The generated clusters were utilized by the LLM for rule generation, with TF-IDF + HAC clustering showing the best performance. Using this approach, GPT-4o generated 15 SecRules that successfully blocked 83% of the 144 XSS attacks that previously bypassed ModSecurity. Table 6 presents metrics such as False Positive, Precision, Recall, and F1 Score to evaluate the rules’ effectiveness in detecting true positives while minimizing errors. For this study, we used a dataset with a 4:1 ratio of normal to attack samples (800 normal and 220 attack samples).

6. Discussion

In this paper, we presented GenXSS, a generative AI-based framework designed to combat highly obfuscated XSS attacks by synthesizing novel attack patterns capable of bypassing Web Application Firewall (WAF) security rules. Unlike traditional manual methods, which require extensive expertise and struggle to address novel patterns, GenXSS integrates machine learning and generative AI to efficiently create scalable defense rules for entire classes of attacks. While generative AI enhances scalability, it also introduces challenges such as computational costs which affect scalability in real-world deployment, token limitations affecting attack diversity, and occasional inaccuracies due to the probabilistic nature of LLMs. Additionally, some publicly available models, such as Anthropic Claude and Meta’s LLaMA, are restricted from generating XSS attack vectors. While these limitations are intended to prevent misuse by attackers, they also hinder defenders from utilizing these models to develop proactive defense mechanisms. The framework’s validation was limited to two types of XSS attacks, a single vulnerable application, and two WAFs ModSecurity and AWS WAF. We also conducted preliminary testing on Cloudflare and Imperva WAFs. These WAFs require domain registration, introducing complexity in controlled experimentation. Also the recall score of 0.86 reflects that while our WAF rule-generation process significantly improved detection, some attacks still bypassed due to limitations in the clustering-based approach. Despite these limitations, GenXSS demonstrates significant potential to enhance cybersecurity defenses through its automated and adaptive rule generation capabilities.

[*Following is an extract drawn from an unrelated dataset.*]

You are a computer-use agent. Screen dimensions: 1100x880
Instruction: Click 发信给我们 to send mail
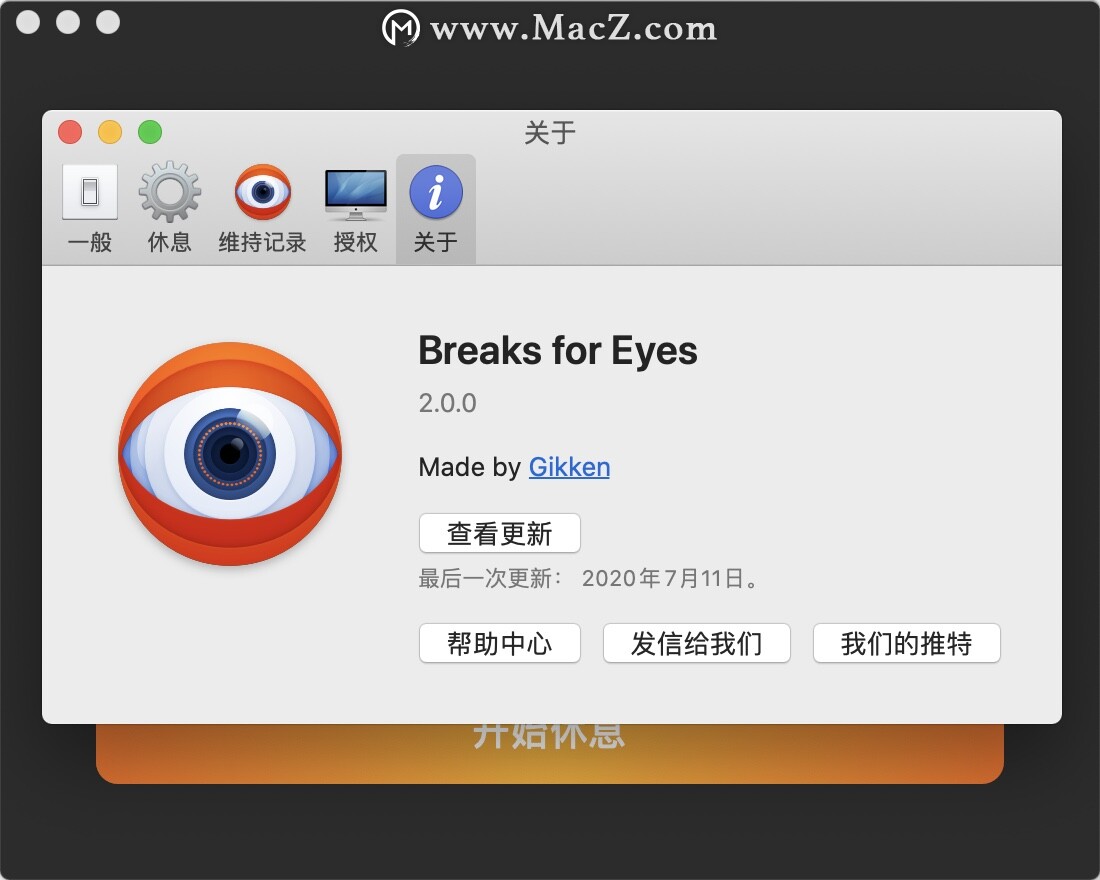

7. Conclusions and Future Work

In this paper, we propose a generative AI-based framework to enhance and secure WAFs against XSS attacks by achieving two main objectives: generating obfuscated XSS payloads using LLMs with curated examples validated against real vulnerable applications, and automating defense mechanisms through machine learning and LLMs to classify bypassing attacks and generate new WAF rules. Our experiments demon- strated the framework’s effectiveness generating 220 new XSS payloads by GPT-4o, 80% of which bypassed state-of-the-art ModSecurity rules. With just 15 new security rules, 83% of these unique attacks were successfully blocked.

7.1. Future Work

Our framework’s results open the door to several promising directions for future research and development. Some limitations, such as recall and dataset imbalance, can be mitigated by manually refining the prompt and iteratively testing it. However, as future work, the plan is to leverage agentic AI to automate this process. By implementing a multi-agent system, each agent will handle a specific task generating, testing, or refining prompts and payloads based on incorrect outputs. These agents will communicate with each other to enhance overall performance [17]. Furthermore, ethical AI safeguards, including controlled dataset access and responsible disclosure policies, will ensure that generated attack payloads are used exclusively for defensive cybersecurity applications. Another avenue is training and improving machine learning models for anomaly detection by leveraging multi-agent to preprocess training data and design neural network models [18].